## Instructions for the task
How would the forum thread about Knuth's one-page version of Huang's sensitivity proof go on? Write the next part, starting after its last sentence.

## Document text
Knuth on Huang's Sensitivity Proof: “I've got the proof down to one page” [pdf] - espeed
https://www.scottaaronson.com/blog/?p=4229#comment-1815290
======
svat
A few random comments:

• Obviously, this is typeset with TeX.

• Though originally Knuth created TeX for books rather than single-page
articles, he's most familiar with this tool so it's unsurprising that he'd use
it to just type something out. (I remember reading somewhere that Joel
Spolsky, who was PM on Excel, used Excel for everything.)

• To create the PDF, where most modern TeX users might just use pdftex, he
seems to first created a DVI file with tex (see the PDF's title “huang.dvi”),
then gone via dvips (version 5.98, from 2009) to convert to PostScript, then
(perhaps on another computer?) “Acrobat Distiller 19.0 (Macintosh)” to go from
PS to PDF.

• If you find it different from the “typical” paper typeset with LaTeX,
remember that Knuth doesn't use LaTeX; this is typeset in plain TeX. :-)
Unlike LaTeX which aims to be a “document preparation system” with
“logical”/“structured” (“semantic”) markup rather than visual formatting, for
Knuth TeX is just a tool; typically he works with pencil and paper and uses a
computer/TeX only for the final typesetting, where all he needs is to control
the formatting.

• Despite being typeset with TeX which is supposed to produce beautiful
results, the document may appear very poor on your computer screen (at least
it did when I first viewed it on a Linux desktop; on a Mac laptop with Retina
display it looks much better though somewhat “light”). But if you zoom in
quite a bit, or print it, it looks great. The reason is that Knuth uses bitmap
(raster) fonts, not vector fonts like the rest of the world. Once bitten by
“advances” in font technology (his original motivation to create TeX &
METAFONT), he now prefers to use bitmap fonts and completely specify the
appearance (when printed/viewed on a sufficiently high-resolution device
anyway), rather than use vector fonts where the precise rasterization is up to
the PDF viewer.

• An extension of the same point: everything in his workflow is optimized for
print, not onscreen rendering. For instance, the PDF title is left as
“huang.dvi” (because no one can look at it when printed), the characters are
not copyable, etc. (All these problems are fixable with TeX too these days.)

• Note what Knuth has done here: he's taken a published paper, understood it
well, thought hard about it, and come up with (what he feels is) the “best”
way to present this result. This has been his primary activity all his life,
with _The Art of Computer Programming_ , etc. Every page of TAOCP is full of
results from the research literature that Knuth has often understood better
than even the original authors, and presented in a great and uniform style —
those who say TAOCP is hard to read or boring(!) just have to compare against
the original papers to understand Knuth's achievement. He's basically
“digested” the entire literature, passed it through his personal
interestingness filter, and presented it an engaging style with enthusiasm to
explain and share.

## Information provided
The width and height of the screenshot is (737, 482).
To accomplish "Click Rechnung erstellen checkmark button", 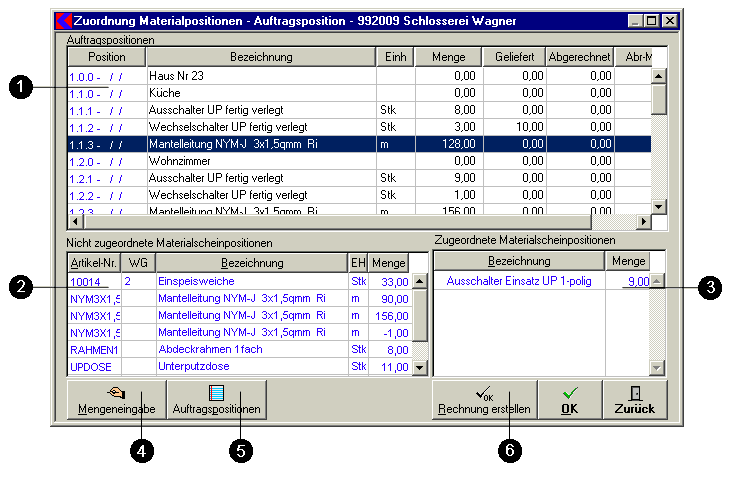I will tap(483, 400).
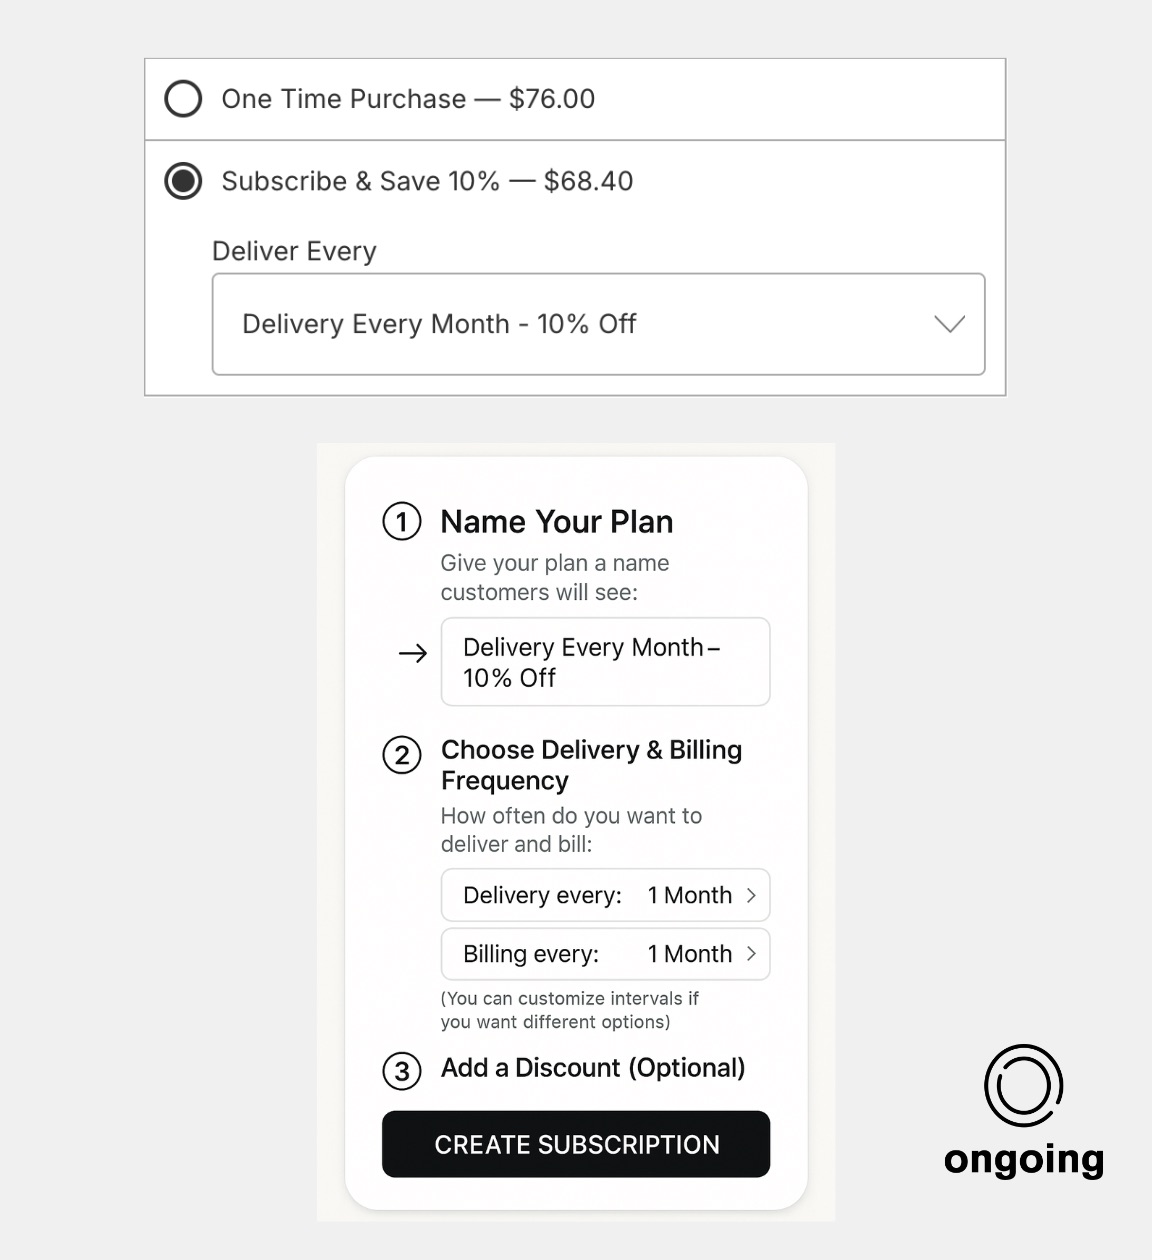This screenshot has width=1152, height=1260.
Task: Edit the plan name input field
Action: pos(605,662)
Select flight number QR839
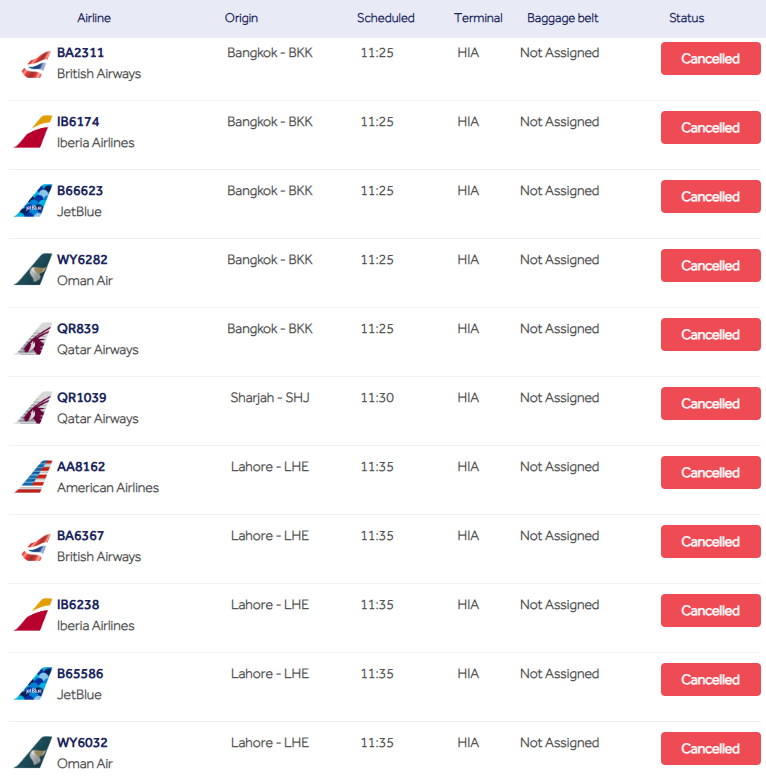Image resolution: width=766 pixels, height=779 pixels. [x=78, y=329]
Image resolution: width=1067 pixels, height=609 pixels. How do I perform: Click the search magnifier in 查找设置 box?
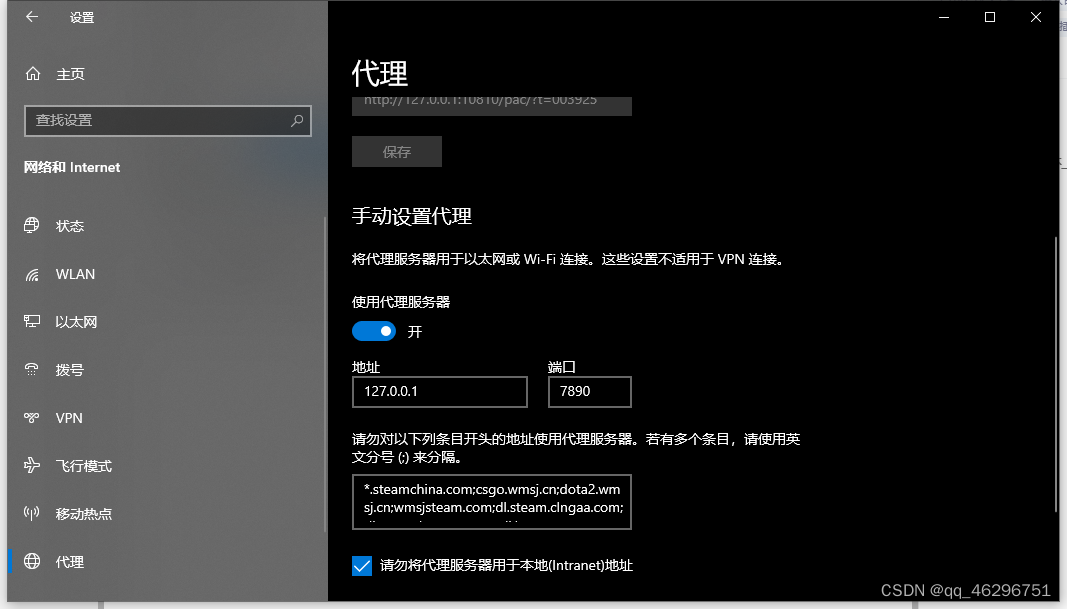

## Final answer
> when Knuth won the Kyoto Prize after TAOCP Volume 3, there was a faculty
> reception at Stanford. McCarthy congratulated Knuth and said, "You must have
> read 500 papers before writing it." Knuth answered, "Actually, it was
> 5,000." Ever since, I look at TAOCP and consider that each page is the witty
> and insightful synthesis of ten scholarly papers, with added Knuth insights
> and inventions.

([https://blog.computationalcomplexity.org/2011/10/john-
mccart...](https://blog.computationalcomplexity.org/2011/10/john-
mccarthy-1927-2011.html?showComment=1319546990817#c6154784930906980717))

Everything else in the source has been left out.